Someone voting a few more extra times doesn’t pose a safety threat. No one is at risk of being harassed, assaulted, raped, or spied upon if John Smith is able to finagle himself a ballot in Macon County and Fulton County.

This is analogy #521 in this thread that fails.

It isn’t the violations that are equitable, it’s the fact that, if the ‘more restrictions’ side is correct, both violations should be occurring thousands of times a year, right now, and be trivially easy to discover. Despite this, the ‘more restrictions’ side is only able to dredge up a handful of cases, and often cite cases that don’t actually reflect the violations being claimed are the risk.

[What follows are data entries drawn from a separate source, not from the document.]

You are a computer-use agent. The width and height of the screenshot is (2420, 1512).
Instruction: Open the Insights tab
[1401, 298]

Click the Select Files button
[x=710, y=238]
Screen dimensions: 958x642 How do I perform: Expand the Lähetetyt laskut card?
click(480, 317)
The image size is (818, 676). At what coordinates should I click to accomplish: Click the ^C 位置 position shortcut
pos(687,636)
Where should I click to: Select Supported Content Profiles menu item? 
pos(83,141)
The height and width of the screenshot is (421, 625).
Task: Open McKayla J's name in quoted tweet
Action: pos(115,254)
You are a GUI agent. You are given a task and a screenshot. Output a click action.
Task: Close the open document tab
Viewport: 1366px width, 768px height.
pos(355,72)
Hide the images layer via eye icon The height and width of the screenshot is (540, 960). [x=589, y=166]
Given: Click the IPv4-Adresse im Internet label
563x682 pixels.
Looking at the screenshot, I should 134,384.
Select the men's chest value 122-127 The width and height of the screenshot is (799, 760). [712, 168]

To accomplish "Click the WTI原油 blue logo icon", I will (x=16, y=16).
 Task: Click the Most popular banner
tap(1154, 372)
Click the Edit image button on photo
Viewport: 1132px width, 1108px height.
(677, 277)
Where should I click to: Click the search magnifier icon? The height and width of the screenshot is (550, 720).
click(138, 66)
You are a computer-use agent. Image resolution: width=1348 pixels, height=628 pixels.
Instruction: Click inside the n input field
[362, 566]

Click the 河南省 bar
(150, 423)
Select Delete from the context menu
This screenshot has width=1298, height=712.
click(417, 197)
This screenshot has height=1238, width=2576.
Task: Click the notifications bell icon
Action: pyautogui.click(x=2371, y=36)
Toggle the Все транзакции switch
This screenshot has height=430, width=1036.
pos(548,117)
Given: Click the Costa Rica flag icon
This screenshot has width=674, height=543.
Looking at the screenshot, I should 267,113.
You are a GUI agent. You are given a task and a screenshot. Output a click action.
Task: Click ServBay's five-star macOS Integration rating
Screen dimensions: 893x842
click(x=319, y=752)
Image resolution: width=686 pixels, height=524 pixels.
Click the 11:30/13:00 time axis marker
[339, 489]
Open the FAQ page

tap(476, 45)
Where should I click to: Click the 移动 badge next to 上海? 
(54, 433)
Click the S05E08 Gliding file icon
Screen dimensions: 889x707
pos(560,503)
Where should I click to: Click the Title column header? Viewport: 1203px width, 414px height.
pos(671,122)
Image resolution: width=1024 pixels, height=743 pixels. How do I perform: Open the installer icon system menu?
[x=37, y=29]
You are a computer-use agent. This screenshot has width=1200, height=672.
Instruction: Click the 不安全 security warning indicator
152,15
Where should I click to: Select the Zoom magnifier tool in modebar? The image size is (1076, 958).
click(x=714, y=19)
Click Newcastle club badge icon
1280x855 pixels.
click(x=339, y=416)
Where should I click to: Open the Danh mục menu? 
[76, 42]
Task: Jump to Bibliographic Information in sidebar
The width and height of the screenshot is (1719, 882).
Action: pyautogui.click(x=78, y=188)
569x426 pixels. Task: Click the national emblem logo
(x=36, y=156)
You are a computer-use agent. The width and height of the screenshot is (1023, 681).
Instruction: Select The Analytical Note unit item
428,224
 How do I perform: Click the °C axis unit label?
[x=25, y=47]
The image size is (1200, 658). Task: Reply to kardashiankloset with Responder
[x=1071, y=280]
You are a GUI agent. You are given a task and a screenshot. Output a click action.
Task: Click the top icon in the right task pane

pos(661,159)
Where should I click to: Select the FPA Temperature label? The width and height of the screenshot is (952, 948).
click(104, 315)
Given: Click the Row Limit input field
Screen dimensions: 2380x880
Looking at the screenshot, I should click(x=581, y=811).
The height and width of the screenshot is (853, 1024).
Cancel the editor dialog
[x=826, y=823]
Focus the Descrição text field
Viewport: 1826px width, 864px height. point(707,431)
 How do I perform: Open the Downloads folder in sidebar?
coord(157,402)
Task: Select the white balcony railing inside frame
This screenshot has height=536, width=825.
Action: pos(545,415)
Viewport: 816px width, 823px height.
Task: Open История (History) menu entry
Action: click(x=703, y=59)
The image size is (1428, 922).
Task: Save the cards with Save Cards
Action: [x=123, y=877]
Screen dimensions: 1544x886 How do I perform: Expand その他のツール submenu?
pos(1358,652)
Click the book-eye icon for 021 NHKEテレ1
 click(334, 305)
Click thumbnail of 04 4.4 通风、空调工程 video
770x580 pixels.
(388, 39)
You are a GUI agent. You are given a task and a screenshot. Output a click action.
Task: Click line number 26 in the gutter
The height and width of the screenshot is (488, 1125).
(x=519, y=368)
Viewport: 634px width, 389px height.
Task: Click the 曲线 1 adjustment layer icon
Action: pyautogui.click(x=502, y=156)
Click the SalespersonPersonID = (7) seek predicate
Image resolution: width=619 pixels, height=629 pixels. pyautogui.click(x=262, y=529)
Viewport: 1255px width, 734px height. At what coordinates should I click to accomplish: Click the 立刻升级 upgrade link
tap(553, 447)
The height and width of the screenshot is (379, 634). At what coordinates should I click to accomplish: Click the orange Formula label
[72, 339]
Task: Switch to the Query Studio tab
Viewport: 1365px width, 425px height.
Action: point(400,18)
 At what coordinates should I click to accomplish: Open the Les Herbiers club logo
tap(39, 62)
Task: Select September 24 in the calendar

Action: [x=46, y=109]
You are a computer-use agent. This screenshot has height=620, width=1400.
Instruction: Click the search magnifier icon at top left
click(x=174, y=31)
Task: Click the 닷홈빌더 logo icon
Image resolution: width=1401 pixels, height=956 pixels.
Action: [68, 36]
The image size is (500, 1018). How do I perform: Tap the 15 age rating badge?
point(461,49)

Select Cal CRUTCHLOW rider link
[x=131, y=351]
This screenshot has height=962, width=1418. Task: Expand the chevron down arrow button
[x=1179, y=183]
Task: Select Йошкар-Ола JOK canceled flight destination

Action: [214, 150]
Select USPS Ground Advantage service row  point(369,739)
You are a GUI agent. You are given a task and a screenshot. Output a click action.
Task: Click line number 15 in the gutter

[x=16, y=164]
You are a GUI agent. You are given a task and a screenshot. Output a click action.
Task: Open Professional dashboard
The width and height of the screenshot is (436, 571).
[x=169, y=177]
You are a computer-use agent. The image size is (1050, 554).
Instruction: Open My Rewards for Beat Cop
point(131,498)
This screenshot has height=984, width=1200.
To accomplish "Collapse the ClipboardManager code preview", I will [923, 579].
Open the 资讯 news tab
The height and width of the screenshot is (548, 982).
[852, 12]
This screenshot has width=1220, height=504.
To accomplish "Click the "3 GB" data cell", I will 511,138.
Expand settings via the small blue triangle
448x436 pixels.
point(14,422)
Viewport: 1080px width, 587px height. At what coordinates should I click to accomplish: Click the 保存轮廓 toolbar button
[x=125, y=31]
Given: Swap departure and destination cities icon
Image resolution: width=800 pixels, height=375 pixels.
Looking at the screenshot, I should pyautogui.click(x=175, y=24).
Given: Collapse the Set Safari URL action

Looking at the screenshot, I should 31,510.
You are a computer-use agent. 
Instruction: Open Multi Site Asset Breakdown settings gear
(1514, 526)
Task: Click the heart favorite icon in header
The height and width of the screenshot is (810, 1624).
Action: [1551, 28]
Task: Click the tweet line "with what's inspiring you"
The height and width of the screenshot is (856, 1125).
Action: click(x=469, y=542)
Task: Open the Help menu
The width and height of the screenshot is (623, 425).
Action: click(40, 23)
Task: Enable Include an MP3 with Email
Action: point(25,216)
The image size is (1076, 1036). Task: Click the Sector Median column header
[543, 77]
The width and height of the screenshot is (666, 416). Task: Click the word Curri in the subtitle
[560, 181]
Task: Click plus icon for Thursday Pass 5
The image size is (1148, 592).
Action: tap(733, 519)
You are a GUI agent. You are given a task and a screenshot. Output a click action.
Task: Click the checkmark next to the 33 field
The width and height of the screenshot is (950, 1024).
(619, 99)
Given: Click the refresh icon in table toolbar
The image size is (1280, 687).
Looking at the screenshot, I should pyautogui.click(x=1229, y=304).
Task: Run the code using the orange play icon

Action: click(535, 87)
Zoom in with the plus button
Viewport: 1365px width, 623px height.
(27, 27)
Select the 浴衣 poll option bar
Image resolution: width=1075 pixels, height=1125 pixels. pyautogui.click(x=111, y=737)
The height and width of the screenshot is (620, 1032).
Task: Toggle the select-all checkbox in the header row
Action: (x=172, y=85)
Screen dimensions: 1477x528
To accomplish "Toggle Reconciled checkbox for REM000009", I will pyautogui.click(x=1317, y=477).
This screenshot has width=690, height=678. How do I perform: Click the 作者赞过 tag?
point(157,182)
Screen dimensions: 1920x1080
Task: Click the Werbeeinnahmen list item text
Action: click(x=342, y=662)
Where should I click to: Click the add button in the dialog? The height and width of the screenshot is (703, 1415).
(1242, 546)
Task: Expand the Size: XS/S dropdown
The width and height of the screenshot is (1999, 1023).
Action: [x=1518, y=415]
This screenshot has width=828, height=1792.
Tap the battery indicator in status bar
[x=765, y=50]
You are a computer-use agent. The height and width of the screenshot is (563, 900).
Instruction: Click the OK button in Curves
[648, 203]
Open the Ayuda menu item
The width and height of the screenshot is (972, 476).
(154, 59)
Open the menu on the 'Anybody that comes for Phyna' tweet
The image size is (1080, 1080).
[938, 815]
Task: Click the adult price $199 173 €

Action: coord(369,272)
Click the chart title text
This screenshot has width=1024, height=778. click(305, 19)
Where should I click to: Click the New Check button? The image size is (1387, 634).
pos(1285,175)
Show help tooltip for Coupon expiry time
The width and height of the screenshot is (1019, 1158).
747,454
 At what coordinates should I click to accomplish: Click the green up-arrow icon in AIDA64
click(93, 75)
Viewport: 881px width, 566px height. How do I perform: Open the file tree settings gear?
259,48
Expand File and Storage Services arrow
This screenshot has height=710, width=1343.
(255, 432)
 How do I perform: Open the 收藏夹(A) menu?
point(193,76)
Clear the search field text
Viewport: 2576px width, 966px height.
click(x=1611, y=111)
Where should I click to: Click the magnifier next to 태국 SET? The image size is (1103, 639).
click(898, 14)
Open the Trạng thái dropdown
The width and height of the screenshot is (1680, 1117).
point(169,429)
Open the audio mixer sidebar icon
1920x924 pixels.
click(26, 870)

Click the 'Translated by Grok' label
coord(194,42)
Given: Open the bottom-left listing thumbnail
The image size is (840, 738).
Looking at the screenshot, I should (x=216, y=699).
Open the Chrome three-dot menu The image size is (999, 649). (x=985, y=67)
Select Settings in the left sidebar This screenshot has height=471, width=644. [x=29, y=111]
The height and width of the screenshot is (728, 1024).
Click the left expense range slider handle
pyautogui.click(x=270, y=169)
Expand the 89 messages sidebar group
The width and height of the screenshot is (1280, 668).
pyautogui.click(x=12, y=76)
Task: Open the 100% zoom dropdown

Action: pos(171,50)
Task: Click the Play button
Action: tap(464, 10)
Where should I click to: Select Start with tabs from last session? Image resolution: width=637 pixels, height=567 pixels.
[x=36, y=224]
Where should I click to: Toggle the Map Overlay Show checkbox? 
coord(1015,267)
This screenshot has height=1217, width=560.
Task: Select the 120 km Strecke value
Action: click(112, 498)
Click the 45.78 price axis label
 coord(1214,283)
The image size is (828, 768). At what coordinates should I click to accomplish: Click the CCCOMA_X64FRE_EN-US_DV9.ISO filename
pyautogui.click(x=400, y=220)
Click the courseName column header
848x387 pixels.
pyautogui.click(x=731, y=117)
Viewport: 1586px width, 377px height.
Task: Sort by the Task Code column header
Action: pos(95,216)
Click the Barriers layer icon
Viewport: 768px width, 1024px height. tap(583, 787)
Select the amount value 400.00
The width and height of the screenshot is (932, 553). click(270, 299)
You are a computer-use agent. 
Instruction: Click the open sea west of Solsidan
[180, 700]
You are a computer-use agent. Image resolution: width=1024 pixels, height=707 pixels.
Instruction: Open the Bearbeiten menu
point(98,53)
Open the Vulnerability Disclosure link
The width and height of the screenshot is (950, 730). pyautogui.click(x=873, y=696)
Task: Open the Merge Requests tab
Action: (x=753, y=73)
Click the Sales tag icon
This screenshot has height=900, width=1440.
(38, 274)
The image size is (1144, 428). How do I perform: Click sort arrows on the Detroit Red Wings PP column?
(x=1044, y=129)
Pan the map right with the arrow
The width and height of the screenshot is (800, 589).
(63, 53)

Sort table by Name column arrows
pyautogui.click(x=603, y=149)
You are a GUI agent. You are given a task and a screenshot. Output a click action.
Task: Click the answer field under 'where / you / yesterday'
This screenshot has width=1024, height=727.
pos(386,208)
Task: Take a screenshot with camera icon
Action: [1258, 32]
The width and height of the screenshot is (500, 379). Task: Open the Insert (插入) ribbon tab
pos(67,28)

Thanks for this. If Massachusetts has allowed self-certified trans-people to use shared bathrooms and changing rooms since 2016, and if there haven’t been any reported instances of creeps taking advantage of that to con their way into those spaces, that’s good evidence that my worries may be unfounded and I may need to change my view.

I obviously can’t speak for others who may have different concerns, but I’m tentatively willing to drop my objections in light of this information.

If cis-women felt that trans allies were also looking out for the interests of cis-women, they would probably support them more. But it seems that trans allies are not necessarily cis-women allies. Cis-women are expected to accept transwomen regardless of how well those transwomen conform to female norms. A transwoman with a beard must be welcomed as a trailblaizer expanding the meaning of what women can look like. A woman fearful of a male-looking person in the women’s shower is a bigot and can only complain if the transwoman is actually physically violent. Over in the catcall thread, some men are acting like they can’t live a fulfilled life unless they can complement a woman’s blouse even though the woman doesn’t appreciate it. I guess cis-women should now embrace those kinds of catcalls and complements from male-presenting transwomen since anything a transwoman does should be embraced as expanding the meaning of womanhood. I think if trans advocates want cis-women to embrace TWAW, trans advocates should uphold that transwomen should highly conform to gender norms as much as possible.

I have no problem with Alex Drummond calling herself a transwoman even though she has a beard.
She does have some female qualities and may feel more like a woman than a man. But I feel she is a detriment to the acceptance of the TWAW movement if anyone who questions her beard is called a bigot by trans allies for not embracing it.